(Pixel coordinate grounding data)
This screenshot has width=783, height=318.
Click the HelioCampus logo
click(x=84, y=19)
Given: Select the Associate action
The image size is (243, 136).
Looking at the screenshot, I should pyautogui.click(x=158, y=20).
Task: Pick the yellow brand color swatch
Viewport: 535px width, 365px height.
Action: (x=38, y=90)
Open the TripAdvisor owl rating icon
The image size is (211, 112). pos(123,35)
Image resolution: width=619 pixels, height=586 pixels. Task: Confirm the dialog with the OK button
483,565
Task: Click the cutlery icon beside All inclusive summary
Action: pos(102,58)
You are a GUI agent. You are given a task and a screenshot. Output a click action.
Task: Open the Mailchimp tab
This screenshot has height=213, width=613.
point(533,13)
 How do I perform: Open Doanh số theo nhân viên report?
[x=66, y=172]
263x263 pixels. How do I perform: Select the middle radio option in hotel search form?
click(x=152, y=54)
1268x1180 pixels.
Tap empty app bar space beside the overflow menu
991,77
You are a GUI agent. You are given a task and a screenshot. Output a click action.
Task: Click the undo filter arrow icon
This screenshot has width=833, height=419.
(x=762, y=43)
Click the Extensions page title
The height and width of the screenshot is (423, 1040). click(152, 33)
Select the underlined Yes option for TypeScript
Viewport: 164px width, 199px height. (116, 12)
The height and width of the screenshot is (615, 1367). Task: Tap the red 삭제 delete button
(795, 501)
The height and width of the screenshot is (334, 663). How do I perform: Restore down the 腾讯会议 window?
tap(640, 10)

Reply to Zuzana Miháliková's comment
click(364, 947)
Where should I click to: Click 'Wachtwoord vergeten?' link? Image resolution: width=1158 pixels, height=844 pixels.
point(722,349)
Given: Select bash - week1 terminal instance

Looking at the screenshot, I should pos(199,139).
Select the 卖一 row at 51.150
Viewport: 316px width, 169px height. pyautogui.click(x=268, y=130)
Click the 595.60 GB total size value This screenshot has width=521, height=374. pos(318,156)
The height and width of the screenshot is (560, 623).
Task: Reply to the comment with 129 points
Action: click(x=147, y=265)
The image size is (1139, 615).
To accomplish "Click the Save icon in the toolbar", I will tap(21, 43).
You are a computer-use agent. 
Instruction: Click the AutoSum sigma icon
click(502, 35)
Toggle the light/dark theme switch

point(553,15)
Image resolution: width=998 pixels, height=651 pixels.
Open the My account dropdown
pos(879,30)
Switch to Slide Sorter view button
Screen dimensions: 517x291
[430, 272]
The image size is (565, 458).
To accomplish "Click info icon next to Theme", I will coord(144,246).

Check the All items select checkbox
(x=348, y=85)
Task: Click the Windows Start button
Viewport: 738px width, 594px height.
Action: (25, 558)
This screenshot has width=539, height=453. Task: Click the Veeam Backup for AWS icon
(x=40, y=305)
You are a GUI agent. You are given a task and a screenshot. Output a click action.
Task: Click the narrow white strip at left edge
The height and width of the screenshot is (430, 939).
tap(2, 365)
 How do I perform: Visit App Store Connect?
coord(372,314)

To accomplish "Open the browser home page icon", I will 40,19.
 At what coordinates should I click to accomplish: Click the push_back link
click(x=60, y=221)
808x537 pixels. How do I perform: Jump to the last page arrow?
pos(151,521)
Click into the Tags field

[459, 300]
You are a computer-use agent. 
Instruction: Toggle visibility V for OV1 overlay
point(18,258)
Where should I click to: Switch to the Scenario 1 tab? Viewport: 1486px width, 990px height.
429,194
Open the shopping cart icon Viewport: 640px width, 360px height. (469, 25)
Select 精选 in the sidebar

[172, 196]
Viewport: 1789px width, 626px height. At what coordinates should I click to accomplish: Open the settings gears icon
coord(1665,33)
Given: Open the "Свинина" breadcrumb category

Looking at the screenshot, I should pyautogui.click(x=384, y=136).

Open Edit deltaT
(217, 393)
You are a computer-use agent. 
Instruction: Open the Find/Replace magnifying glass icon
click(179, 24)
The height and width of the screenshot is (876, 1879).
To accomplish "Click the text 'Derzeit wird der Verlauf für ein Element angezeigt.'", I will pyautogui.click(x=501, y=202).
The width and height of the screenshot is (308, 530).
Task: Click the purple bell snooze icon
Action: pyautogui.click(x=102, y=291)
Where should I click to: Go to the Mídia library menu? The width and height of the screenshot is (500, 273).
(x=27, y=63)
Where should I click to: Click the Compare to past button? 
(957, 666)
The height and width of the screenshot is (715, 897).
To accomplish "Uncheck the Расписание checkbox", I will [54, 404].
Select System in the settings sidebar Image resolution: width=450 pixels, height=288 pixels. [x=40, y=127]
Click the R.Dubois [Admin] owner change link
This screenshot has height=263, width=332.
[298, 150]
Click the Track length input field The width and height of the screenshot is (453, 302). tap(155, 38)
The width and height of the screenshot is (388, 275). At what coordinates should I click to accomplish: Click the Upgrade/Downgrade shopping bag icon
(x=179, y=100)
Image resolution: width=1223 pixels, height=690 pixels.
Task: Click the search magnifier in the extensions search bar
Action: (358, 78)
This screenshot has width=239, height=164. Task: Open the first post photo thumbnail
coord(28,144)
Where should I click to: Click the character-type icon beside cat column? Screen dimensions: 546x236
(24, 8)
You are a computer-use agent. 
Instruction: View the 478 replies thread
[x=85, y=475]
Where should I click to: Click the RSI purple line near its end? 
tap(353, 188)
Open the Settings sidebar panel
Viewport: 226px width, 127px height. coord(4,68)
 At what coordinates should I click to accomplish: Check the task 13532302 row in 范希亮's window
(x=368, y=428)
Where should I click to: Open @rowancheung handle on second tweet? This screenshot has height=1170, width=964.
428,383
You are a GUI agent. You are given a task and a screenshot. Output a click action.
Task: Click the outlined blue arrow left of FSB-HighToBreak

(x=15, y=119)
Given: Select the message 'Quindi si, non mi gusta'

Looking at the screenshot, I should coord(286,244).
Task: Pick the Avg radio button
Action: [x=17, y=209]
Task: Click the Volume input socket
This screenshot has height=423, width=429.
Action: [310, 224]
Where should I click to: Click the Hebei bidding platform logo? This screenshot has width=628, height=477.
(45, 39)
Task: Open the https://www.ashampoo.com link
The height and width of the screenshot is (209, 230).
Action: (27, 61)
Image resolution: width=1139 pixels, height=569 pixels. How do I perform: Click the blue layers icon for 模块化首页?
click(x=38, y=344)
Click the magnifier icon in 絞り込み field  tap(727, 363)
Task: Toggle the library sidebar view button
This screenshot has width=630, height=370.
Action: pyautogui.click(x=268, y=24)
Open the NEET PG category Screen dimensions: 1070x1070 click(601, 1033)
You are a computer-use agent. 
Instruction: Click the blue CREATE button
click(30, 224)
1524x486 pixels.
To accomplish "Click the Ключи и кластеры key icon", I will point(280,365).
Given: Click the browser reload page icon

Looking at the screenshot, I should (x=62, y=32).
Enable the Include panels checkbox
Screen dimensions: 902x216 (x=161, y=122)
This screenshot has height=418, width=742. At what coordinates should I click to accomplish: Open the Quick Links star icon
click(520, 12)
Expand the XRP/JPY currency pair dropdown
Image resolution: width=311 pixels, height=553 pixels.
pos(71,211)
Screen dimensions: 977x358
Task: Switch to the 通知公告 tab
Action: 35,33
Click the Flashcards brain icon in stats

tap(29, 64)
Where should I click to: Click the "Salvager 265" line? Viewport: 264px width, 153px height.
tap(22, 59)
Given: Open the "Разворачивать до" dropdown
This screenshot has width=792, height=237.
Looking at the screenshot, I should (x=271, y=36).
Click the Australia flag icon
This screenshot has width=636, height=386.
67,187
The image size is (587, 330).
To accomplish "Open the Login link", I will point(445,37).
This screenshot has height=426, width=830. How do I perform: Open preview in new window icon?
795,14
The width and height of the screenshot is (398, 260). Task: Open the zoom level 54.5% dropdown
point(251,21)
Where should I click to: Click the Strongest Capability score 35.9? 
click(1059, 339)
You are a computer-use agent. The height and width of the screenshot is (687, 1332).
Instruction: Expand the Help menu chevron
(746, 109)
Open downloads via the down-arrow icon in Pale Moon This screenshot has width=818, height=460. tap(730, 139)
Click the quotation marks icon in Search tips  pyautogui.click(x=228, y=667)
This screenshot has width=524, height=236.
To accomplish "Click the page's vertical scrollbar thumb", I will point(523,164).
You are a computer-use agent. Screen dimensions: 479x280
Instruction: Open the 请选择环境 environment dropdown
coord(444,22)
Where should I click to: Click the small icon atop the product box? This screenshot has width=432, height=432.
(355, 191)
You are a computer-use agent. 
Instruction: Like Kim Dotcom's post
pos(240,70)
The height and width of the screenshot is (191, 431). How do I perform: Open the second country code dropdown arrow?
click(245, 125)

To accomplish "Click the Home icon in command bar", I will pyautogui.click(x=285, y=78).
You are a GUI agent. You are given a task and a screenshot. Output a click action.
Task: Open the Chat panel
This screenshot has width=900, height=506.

WHAT YOU NEED TO DO: Filtering the entries above by the word "input", copy each line that matches.

ANSWER FOR THE TASK:
Click the Track length input field The width and height of the screenshot is (453, 302). tap(155, 38)
Task: Click the Volume input socket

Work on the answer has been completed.